NodePieceMLPForVertexClassification

This model is for training an multi-layer perceptron (MLP) on batches produced by NodePiece dataloaders, and transformed by the NodePieceMLPTransform. The architecture is for a vertex classification task, and assumes the label of each vertex is in a batch attribute called "y", such as what is produced by the NodePieceMLPTransform. By default, this model collects ClassficiationMetrics, and uses cross entropy as its loss function.

_init_()

init(num_layers: int, out_dim: int, hidden_dim: int, vocab_size: int, sequence_length: int, embedding_dim = 768, dropout = 0.0, class_weights = None)

Initialize a NodePieceMLPForVertexClassification. Initializes the model.

Parameters:

  • num_layers (int): The total number of layers in your model.
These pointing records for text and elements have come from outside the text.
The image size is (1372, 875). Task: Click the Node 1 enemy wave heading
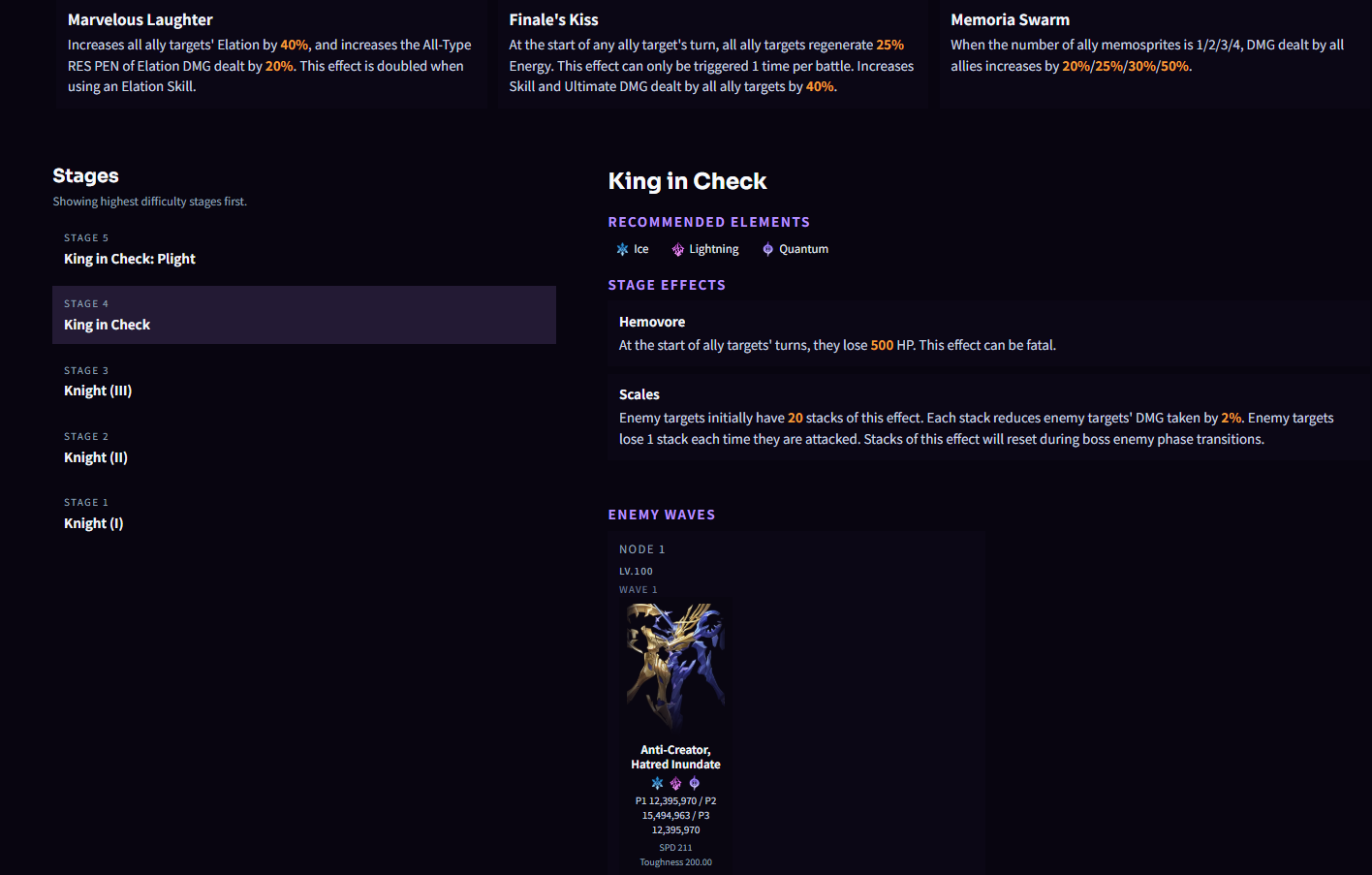click(642, 549)
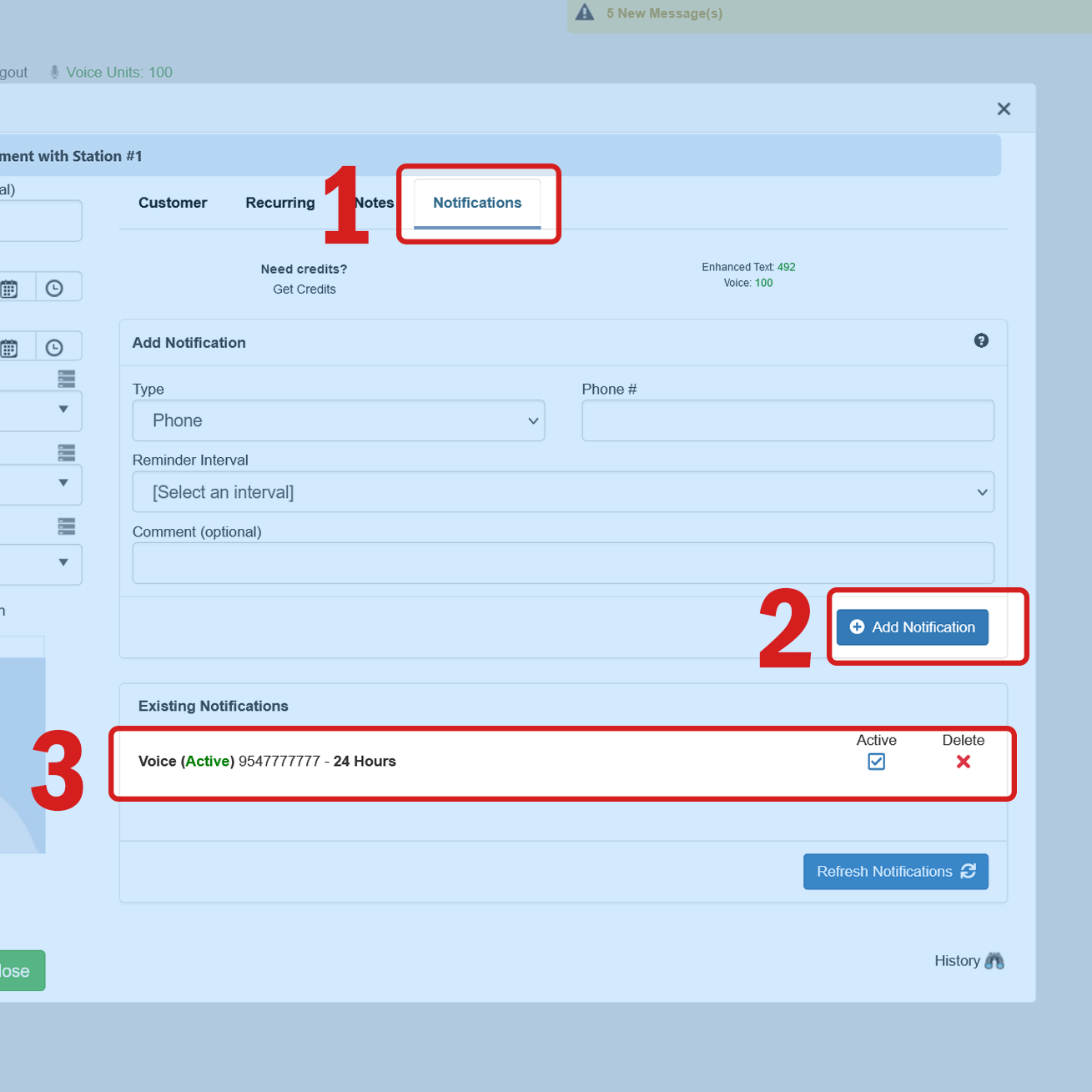Image resolution: width=1092 pixels, height=1092 pixels.
Task: Click the Refresh Notifications button
Action: [895, 872]
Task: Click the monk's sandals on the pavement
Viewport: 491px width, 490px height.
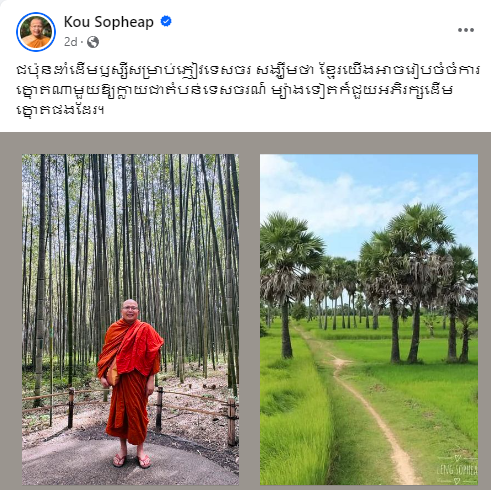Action: click(x=132, y=461)
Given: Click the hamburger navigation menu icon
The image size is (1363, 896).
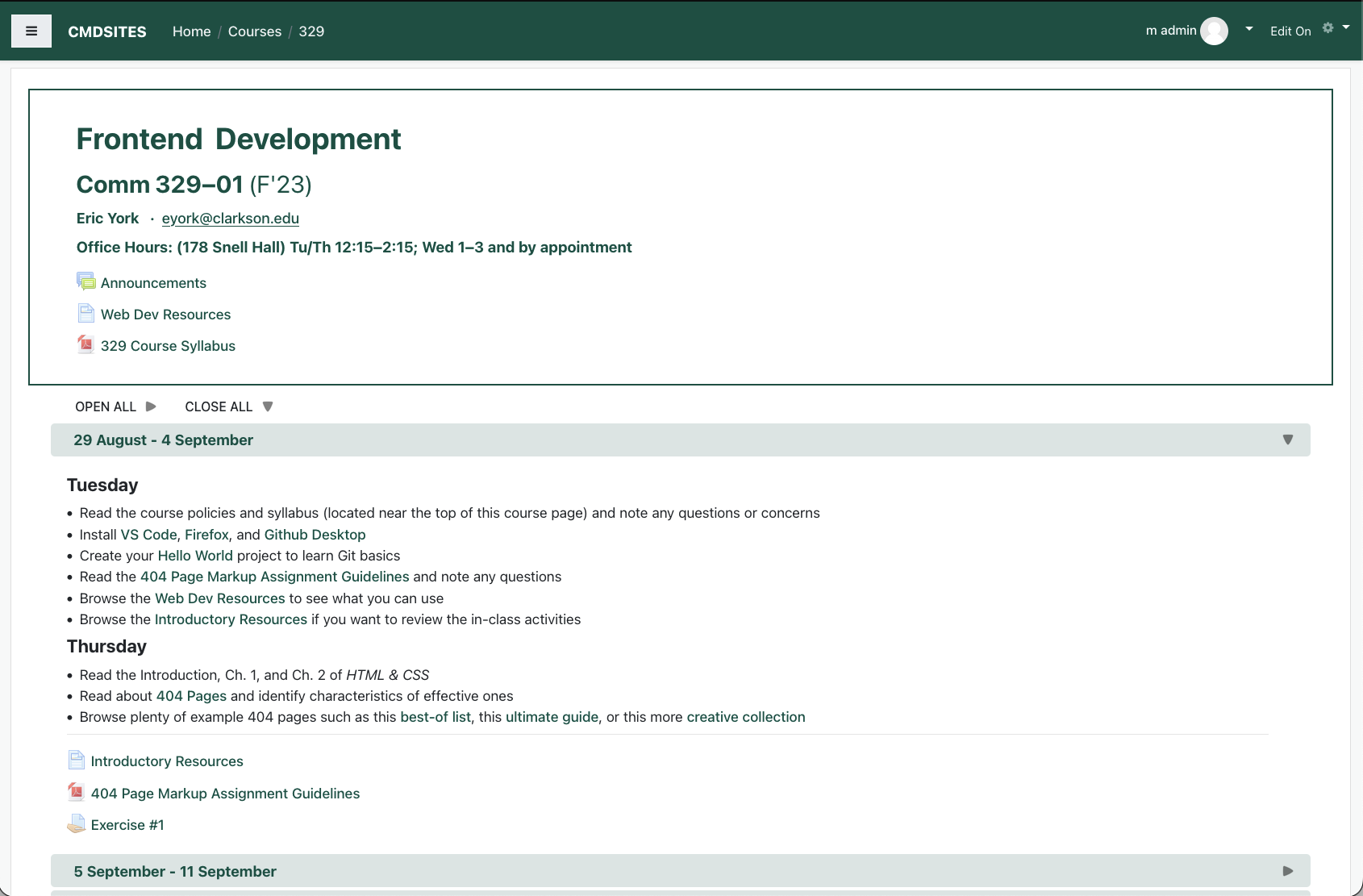Looking at the screenshot, I should pyautogui.click(x=31, y=31).
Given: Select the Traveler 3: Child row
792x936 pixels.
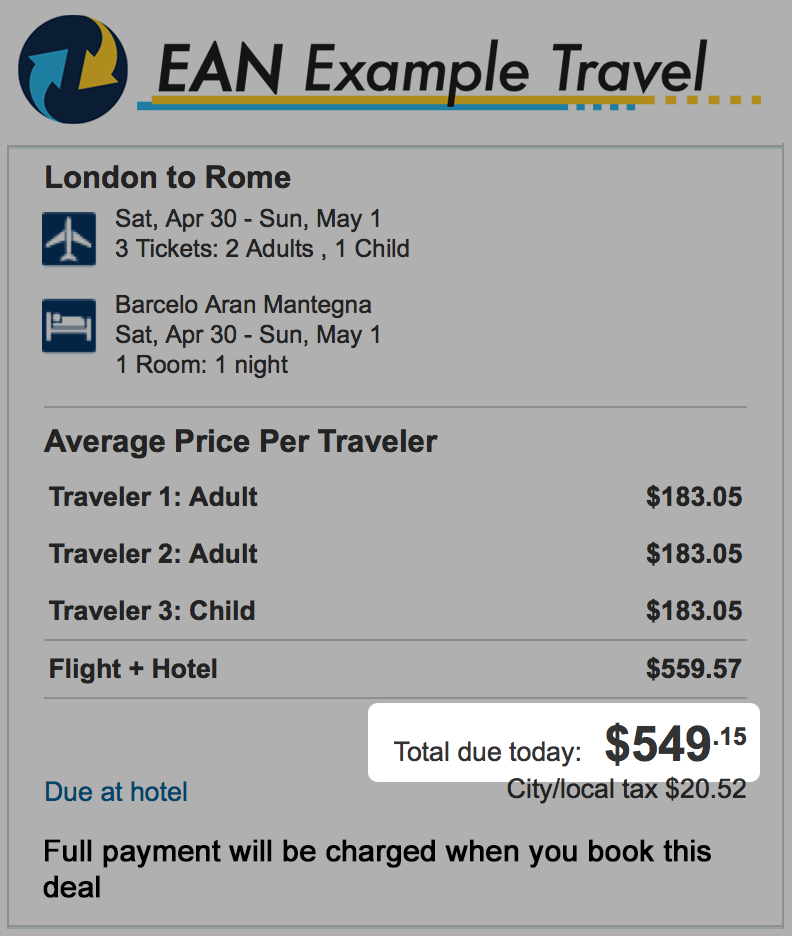Looking at the screenshot, I should pos(395,611).
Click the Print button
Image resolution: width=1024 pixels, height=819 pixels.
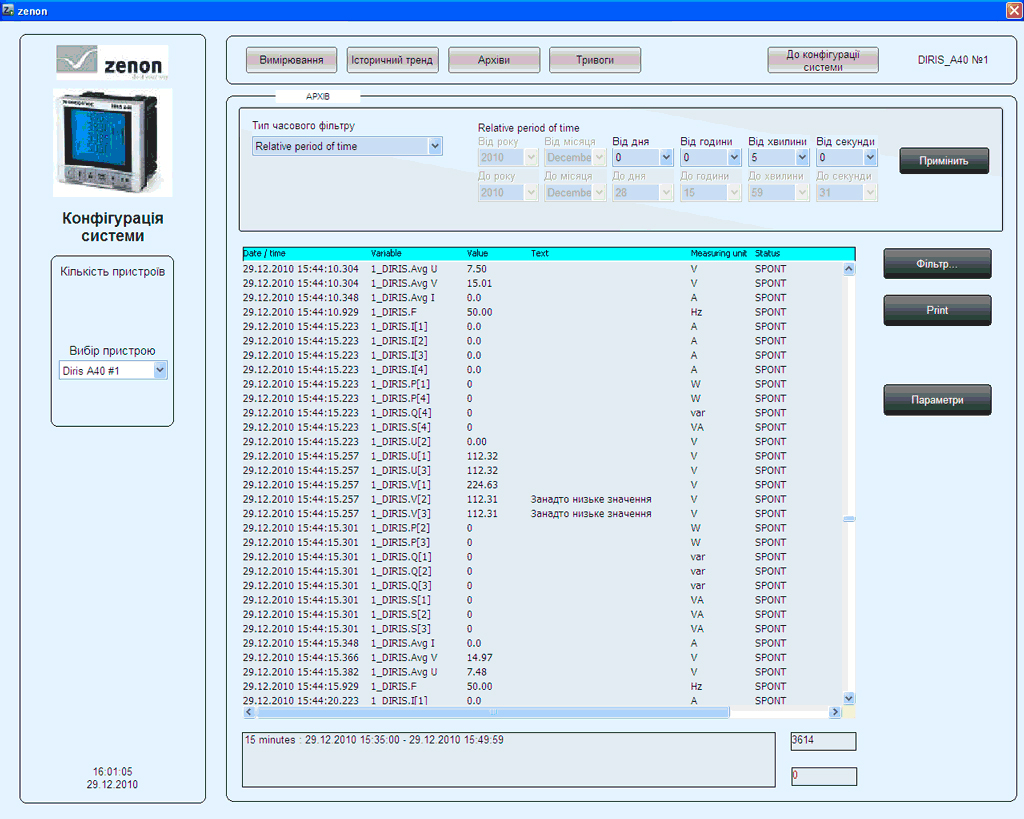(x=937, y=311)
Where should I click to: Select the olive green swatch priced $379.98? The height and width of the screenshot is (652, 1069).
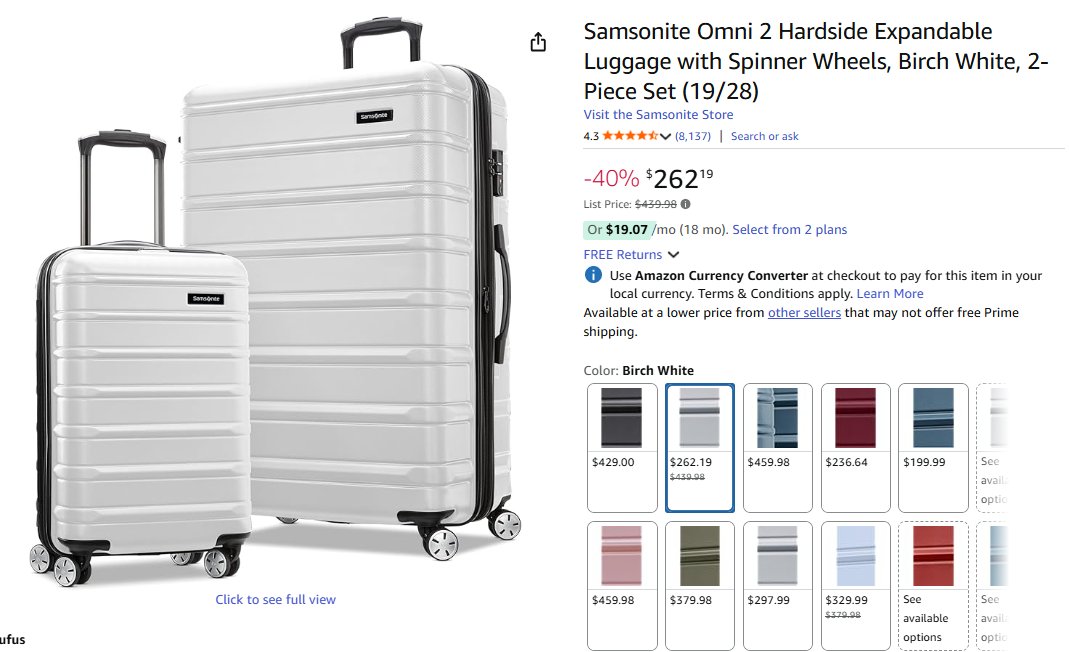tap(700, 584)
  • out_dim (int): The output dimension of the model, a.k.a. the number of classes in the classification task.

  • hidden_dim (int): The hidden dimension of your model.

  • vocab_size (int): The number of tokens produced by NodePiece. Can be accessed via the dataloader using loader.num_tokens.

  • sequence_length (int): The number of tokens used to represent a single data instance. Is the sum of max_anchors and max_relational_context defined in the dataloader.

  • embedding_dim (int): The dimension to embed the tokens in.

  • dropout (float): The percentage of dropout to be applied after every layer of the model (excluding the output layer).

  • class_weights (torch.Tensor): Weight the importance of each class in the classification task when computing loss. Helpful in imbalanced classification tasks.

forward()

forward(batch, get_probs = False)

Make a forward pass.

Parameters:

  • batch: The batch of data, in the same format as the data produced by NodePieceMLPTransform

  • get_probs (bool, optional): Return the softmax scores of the raw logits, which can be interpreted as probabilities. Defaults to false.

compute_loss()

compute_loss(logits, batch, loss_fn = None)

Compute loss.

Parameters:

  • logits (torch.Tensor): The output of the model.

  • batch: The batch of data, in the same format as the data produced by NodePieceMLPTransform

  • loss_fn: A PyTorch-compatible function to produce the loss of the model, which takes in logits, the labels, and optionally the class_weights. Defaults to Cross Entropy.